在這篇論文中，我們提出了利用粒子群優化來解決雜訊影像和預測問題。
首先，提出了一種新的排序型開關中值濾波器（SSMF）可以來針對極端損壞的影像做去除雜訊，同時亦可保留影像細節的部分。在檢測階段，中心像素點將會被辨識出是“未損壞”或“損壞”的像素點。排序型開關中值濾波器在處理損壞的像素點時，周圍擁有較多的未損壞像素點者，將在過濾階段擁有更高的優先濾波處理。在五種影像雜訊模型及其實驗下，所提出的SSMF的性能，能有效的去除高雜訊密度（雜訊密度範圍從10％到90％）的灰階和彩色影像，實驗證實我們所提出的SSMF大大優於其他現有的中值濾波器。
其次，我們提出了自適應影像使用非區域方法並配合動盪的粒子群優化（TPSO）基於一個沒有參考影像的度量Q。在大多數實際情況，即使在沒有提供“無雜訊”的參考影像下，濾波器亦可處理雜訊影像。在本文中，我們結合TPSO和NLM以提出TPNLM的過濾器植基於度量Q。所提出的過濾器能夠在不需要任何相關之參考影像下去除高斯雜訊，同時保持精細的影像細節，邊緣和紋理。實驗在幾個加了未知情況的高斯雜訊影像模擬下，證明所提出的方法在去除雜訊的性能表現，無論是在視覺、峰值訊噪比（PSNR）和結構相似性指數（SSIM）等數據下都比現有的方法還要好。
第三，提出了修改動盪粒子群優化（MTPSO）方法用於溫度預測和台灣期貨交易指數（TAIFEX）預測，植基於兩個因素的模糊時間序列和粒子群優化。MTPSO模型可以更容易且準確地處理模糊時間序列的時間間隔長度和內容預測規則等兩個主要影響因素。溫度預測及期貨指數預測實驗結果顯示，所提出之模型是優於任何現有的模型，它可以在高階模糊時間序列下得到更優質的解決方案。
最後，新的基金趨勢及交易策略模型結合動盪粒子群優化（TPSO）和均線技術指標用來尋找適當的技術指標參數，以實現高利潤低風險的共同基金操作。所提出的方法利用移動平均線的時間間隔和交易模型來提供了幾個很好的基金交易買入和賣出點以減少損失。實驗結果說明，該模型的性能比原有的基金效能更好。

In this dissertation, noise image filters and Prediction problems based on particle swarm optimization are proposed.
Firstly, a novel sorted switching median filter (i.e. SSMF) for effectively denoising extremely corrupted images while preserving the image details is proposed. The center pixel is considered as “uncorrupted” or “corrupted” noise in the detecting stage.

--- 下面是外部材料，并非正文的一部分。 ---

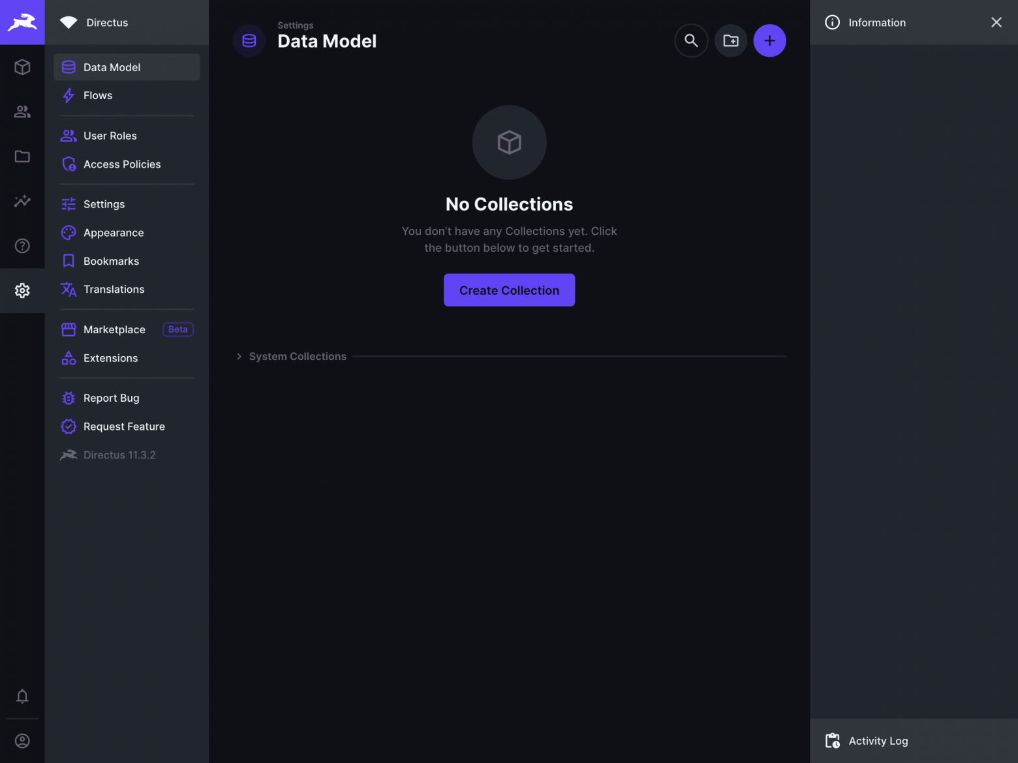Click the purple plus create collection icon
The image size is (1018, 763).
click(x=769, y=40)
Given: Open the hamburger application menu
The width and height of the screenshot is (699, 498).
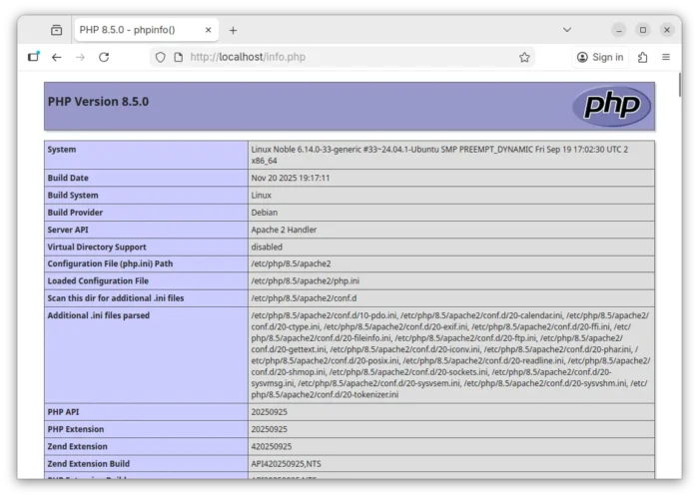Looking at the screenshot, I should tap(666, 58).
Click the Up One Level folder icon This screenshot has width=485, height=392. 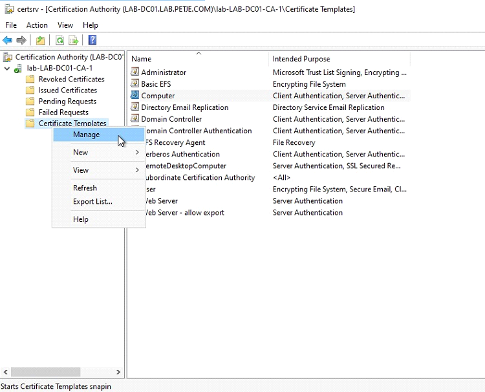click(41, 40)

The corrupted pixels that possess more noise-free surroundings will have higher processing priority in the SSMF sorting and filtering stages to rescue the heavily noisy neighbors. Five noise models are considered to assess the performance of the proposed SSMF algorithm. Several extensive simulation results conducted on both grayscale and color images with a wide range (from 10% to 90%) of noise corruption clearly show that the proposed SSMF substantially outperforms all other existing median-based filters.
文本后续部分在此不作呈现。